抄録
【はじめに】
運動は、最大酸素摂取量や骨格筋量の増加、さらにはADL、QOLの改善などをもたらすと考えられており、透析患者においても同様の効果が期待される.しかし、週3回の透析による時間的制約や合併症等により、実際は定期的な運動を行うことが困難である場合が多く、運動継続率は著しく低いと報告されている.

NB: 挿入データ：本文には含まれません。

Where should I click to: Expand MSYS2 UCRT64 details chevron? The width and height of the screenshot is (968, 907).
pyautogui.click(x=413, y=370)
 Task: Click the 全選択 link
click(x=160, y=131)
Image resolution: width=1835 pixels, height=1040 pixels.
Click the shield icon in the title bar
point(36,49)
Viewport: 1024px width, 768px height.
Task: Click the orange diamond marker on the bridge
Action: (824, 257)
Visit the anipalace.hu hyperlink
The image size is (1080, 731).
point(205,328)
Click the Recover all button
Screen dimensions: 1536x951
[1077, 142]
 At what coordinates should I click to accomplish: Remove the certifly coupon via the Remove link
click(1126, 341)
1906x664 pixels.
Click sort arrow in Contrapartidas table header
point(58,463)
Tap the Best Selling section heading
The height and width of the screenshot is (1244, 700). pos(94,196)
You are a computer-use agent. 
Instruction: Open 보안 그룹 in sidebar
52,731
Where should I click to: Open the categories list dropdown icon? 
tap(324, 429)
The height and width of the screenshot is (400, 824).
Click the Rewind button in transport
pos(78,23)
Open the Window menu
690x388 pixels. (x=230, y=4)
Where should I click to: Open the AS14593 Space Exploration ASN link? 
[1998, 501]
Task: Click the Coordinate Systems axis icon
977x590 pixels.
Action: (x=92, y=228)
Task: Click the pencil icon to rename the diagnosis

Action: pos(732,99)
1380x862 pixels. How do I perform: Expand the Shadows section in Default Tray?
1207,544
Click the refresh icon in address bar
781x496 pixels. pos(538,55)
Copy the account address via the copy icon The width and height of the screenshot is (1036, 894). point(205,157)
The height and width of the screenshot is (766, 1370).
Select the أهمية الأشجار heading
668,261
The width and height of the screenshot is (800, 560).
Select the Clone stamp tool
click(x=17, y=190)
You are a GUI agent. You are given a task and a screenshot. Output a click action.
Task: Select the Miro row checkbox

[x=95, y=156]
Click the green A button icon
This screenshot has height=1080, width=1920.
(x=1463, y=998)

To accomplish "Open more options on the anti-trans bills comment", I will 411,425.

そこで当院では、多職種が協業し包括的腎臓リハビリテーション(以下、リハ)を展開しており、そのひとつとして、外来透析患者に対する運動の習慣化に向けた取り組みを行っている.今回、透析患者における運動の継続状況を調査し、リハの効果を検討した.
【取り組み】
疾患指導や栄養指導等に併せて、透析患者の体力特性や運動の必要性などについて説明し、まずは運動に対する動機付けを行っている.その後、移動レベル及び認知レベル別での体力評価や心身機能評価を行い、個別プログラムを作成し、透析前の時間を活用した監視下での運動、または自宅での運動指導を実施している.また、定期的に評価を行うことで、対象者に運動効果をフィードバックし運動継続のための動機付けを行っている.
【対象】
平成20年4月時点で当院にて外来透析を実施中であった透析患者48名中、運動指導を実施した30名(男性21名 女性9名、平均年齢71.4±9.8歳)を対象とした.
【方法】
平成20年4月から10月までの運動の継続状況を調査した.評価項目としては、開眼片脚立位時間、10m全力歩行時間、6分間歩行距離、最大一歩幅、Timed Up and Go Testを測定した.対象者には本研究の目的を説明し、同意を得た上で行った.
【結果】
期間内で運動継続が可能であった例は19名(63.3%)であった.やむなく疾患増悪などにより一時運動中断せざるを得なかった7名(23.3%)を除き、運動が定着しなかった例は4名(13.3%)にとどまった.運動継続が可能であった例においては体力の改善傾向を示し、評価項目によっては有意差をもって改善を認めた.
【考察】
運動指導を実施した透析患者の6割以上が、運動の継続が可能であり、いずれも体力面の維持、改善を認めた.個別プログラムを作成し定期的に評価結果をフィードバックし、運動に対する動機付けに努めたことで、運動効果も実感でき、習慣化に至ったと考える.今回、限られた時間での運動であっても、継続することで体力が向上できたため今後も、運動の指導に至っていない患者に対しても、運動習慣が定着できるよう継続してアプローチしたい.